Un enfant de 15 mois s’est présenté à A&E avec une température de 39,2°C. À l’examen, elle était pleinement consciente, tachycardique et tachypnoétique. L’examen a révélé des crépitations à la base gauche. Une radiographie du thorax a confirmé la présence d’une pneumonie du lobe inférieur gauche. Elle a été mise sous céfuroxime par voie intraveineuse ; les premiers résultats ont révélé un taux de globules blancs de 19,1×109/l (neutrophilie) et une protéine C réactive de 126 mg/l.
À son arrivée dans le service, on a constaté qu’elle était hypothermique (33,6°C). Elle avait reçu du paracétamol (15 mg/kg) et de l’ibuprofène (5 mg/kg) en A&E. Elle n’avait pas été indûment exposée. Il s’agissait de sa première présentation à l’hôpital. Compte tenu de l’hypothermie et de la septicémie évidente, une ponction lombaire a été effectuée pour exclure une atteinte du SNC. Elle était tout à fait normale. Malgré les techniques de réchauffement, elle est restée froide pendant les 11 heures suivantes (fig 1).

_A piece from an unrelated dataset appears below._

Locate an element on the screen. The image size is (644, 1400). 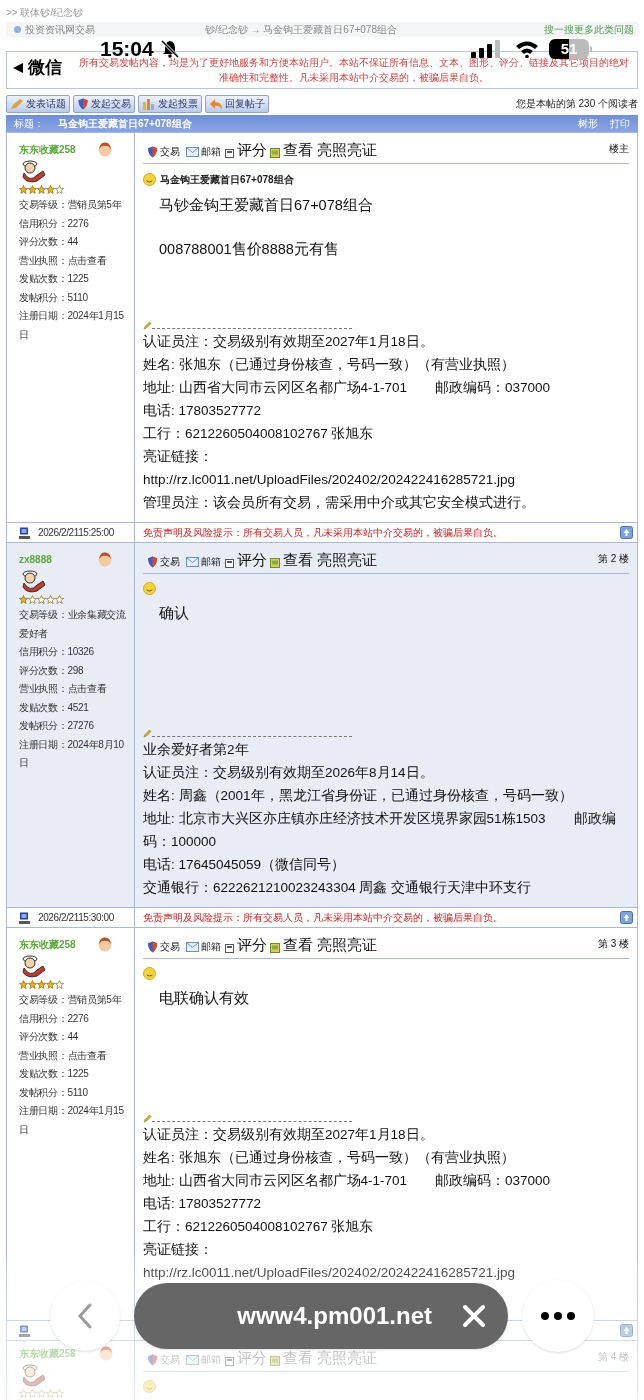
toolbar-button: 发起交易 is located at coordinates (104, 104).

Tableau des températures des premières heures suivant l’admission.
L’hypothermie prolongée a provoqué l’investigation d’une causalité centrale. Les tests de la fonction thyroïdienne, le cortisol et la tomographie par ordinateur étaient normaux. Elle a récupéré de sa pneumonie et s’est entièrement rétablie depuis.
Au vu du lien temporel entre les antipyrétiques et la chute de la température, il semble approprié d’envisager la causalité. Le paracétamol et l’ibuprofène ont déjà été liés individuellement à l’hypothermie.1,2 Logiquement, le fait de donner les deux ensemble peut avoir un effet cumulatif sur la baisse de la température. Actuellement, il semble que l’on soit très pressé de « traiter les températures », en utilisant souvent de fortes doses de paracétamol combinées à de l’ibuprofène pour atteindre les 37°C magiques. Il convient toutefois de peser les risques et les avantages de la fièvre. La fièvre induit des mécanismes de défense de l’hôte empêchant la multiplication des organismes, mais peut également entraîner des convulsions fébriles et une augmentation des demandes cardiovasculaires.
Les antipyrétiques ne sont pas sans poser de problèmes et l’hypothermie peut en faire partie. L’hypothermie est-elle mauvaise pour vous ? Probablement pas à court terme, mais généralement on ne cherche pas à la provoquer.
Un cas récent décrit également une hypothermie suite à une dose unique d’ibuprofène. Celle-ci avait une durée de quatre jours.3 L’ibuprofène a une demi-vie de deux heures et il est peu probable qu’il ait un effet aussi prolongé. La septicémie hypothermique est peu fréquente en pédiatrie mais doit également être envisagée dans les deux cas.4 Il est important de noter que dans aucun des deux cas un organisme causal n’a été identifié.